- _Task instructions_
Reproduce the records below exactly, but only between the lines holding "Open the SAFETY MEASURES bookmark" and "Given: Tap the", inclusive.

- _Input data_
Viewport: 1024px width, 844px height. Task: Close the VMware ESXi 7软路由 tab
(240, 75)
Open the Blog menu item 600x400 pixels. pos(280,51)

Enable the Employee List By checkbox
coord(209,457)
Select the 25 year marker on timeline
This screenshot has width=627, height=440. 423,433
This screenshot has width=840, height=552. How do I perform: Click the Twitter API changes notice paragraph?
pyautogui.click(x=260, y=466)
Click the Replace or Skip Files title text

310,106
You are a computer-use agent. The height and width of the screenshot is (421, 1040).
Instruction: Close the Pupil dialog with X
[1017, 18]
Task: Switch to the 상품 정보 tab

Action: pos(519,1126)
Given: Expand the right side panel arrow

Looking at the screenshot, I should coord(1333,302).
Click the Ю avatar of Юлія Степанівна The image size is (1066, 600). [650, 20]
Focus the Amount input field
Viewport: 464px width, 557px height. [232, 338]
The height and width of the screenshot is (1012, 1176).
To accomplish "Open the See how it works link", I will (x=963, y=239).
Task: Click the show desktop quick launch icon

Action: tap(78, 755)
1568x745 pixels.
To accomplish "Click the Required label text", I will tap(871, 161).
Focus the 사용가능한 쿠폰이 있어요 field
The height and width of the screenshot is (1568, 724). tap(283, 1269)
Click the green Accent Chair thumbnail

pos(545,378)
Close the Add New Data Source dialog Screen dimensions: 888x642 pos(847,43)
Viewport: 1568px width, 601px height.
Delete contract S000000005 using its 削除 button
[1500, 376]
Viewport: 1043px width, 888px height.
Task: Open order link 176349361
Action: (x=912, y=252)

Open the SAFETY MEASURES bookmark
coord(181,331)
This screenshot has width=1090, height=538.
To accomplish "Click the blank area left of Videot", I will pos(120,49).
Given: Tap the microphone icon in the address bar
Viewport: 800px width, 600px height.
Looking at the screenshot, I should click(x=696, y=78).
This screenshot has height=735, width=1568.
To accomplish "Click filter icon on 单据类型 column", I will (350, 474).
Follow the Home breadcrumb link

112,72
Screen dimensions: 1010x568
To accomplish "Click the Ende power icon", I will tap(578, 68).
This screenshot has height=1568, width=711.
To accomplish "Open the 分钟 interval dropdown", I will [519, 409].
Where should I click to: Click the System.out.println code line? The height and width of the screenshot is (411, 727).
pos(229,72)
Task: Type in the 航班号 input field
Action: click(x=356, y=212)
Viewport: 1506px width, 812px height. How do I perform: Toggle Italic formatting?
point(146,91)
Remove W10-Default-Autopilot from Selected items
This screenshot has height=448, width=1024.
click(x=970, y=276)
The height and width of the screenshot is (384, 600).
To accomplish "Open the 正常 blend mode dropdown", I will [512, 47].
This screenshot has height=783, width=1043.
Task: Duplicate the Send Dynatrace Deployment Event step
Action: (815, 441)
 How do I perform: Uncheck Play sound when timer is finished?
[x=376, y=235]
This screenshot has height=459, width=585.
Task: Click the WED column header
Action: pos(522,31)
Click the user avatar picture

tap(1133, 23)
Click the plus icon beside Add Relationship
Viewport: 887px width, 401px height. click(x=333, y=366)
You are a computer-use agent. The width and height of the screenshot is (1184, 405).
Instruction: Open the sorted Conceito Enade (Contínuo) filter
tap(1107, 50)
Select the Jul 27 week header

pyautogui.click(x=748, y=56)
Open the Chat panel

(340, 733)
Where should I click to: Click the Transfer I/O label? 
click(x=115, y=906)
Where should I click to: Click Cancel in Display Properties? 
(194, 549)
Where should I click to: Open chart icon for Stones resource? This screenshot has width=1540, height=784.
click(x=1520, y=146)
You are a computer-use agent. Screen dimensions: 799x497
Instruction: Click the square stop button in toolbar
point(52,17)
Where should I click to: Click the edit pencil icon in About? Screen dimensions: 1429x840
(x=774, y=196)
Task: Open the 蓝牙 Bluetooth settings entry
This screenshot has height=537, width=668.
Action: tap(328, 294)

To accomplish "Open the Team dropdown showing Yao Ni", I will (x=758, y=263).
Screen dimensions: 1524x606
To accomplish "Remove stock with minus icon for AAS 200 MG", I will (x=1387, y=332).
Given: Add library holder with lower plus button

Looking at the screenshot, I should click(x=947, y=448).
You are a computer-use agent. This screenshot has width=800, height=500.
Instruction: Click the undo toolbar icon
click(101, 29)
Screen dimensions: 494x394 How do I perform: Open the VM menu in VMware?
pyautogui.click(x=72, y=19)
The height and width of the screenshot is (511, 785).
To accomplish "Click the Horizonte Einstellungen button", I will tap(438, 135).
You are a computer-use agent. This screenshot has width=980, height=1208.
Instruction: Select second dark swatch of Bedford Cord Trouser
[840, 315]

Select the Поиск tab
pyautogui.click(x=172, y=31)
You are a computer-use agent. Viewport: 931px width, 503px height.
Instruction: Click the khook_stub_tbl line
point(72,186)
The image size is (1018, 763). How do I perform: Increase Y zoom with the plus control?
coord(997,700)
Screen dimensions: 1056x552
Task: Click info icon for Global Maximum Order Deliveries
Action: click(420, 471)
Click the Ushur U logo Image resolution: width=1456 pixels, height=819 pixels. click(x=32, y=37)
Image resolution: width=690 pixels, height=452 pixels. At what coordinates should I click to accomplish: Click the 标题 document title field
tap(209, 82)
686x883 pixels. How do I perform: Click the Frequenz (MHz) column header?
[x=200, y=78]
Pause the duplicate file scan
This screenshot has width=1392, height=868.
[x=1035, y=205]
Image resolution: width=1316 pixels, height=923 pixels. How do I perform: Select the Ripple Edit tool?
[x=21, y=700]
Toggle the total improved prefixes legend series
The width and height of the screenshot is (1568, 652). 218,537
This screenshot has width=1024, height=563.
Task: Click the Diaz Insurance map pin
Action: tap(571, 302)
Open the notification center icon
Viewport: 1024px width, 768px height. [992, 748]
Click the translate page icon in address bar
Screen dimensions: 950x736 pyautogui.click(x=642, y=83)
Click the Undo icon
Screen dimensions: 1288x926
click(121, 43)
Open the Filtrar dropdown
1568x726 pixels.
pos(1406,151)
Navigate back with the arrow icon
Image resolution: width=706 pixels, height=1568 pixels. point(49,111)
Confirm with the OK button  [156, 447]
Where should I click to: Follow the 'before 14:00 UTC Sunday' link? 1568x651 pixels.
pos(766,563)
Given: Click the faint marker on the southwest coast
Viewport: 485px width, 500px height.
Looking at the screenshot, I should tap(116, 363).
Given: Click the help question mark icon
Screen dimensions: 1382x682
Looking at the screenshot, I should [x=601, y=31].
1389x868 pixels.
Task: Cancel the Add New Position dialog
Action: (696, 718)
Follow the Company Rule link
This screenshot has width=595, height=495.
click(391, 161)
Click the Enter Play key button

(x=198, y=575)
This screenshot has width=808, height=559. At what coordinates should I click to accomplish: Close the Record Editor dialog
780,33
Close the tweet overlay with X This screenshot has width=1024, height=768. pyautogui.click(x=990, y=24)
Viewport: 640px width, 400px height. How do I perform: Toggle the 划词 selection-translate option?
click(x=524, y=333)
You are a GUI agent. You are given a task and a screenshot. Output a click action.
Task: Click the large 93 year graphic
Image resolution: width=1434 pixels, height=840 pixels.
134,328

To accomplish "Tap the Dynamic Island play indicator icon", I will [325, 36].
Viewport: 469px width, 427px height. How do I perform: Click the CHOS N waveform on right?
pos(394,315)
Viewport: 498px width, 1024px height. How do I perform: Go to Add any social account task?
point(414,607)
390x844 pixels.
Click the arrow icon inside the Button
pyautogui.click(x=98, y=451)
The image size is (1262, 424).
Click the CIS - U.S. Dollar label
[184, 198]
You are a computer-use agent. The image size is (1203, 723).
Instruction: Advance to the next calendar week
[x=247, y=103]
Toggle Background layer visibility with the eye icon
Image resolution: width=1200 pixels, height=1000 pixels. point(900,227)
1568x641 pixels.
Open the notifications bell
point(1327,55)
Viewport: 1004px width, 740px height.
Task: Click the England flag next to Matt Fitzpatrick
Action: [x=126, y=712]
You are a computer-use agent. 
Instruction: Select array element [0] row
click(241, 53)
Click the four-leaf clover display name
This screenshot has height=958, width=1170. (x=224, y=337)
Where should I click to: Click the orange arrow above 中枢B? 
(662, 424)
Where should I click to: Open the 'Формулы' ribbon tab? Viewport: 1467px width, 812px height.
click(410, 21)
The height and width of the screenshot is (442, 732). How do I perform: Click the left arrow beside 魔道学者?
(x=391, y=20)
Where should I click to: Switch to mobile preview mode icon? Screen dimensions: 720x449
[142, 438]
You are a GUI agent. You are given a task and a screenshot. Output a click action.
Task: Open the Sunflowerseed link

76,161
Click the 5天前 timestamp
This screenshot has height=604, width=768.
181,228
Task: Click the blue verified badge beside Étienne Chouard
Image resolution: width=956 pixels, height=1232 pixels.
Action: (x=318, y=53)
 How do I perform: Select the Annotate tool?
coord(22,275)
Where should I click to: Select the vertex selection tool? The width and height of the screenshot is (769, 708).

- _Exercise answer_
Open the SAFETY MEASURES bookmark
coord(181,331)
This screenshot has width=1090, height=538.
To accomplish "Click the blank area left of Videot", I will pos(120,49).
Given: Tap the microphone icon in the address bar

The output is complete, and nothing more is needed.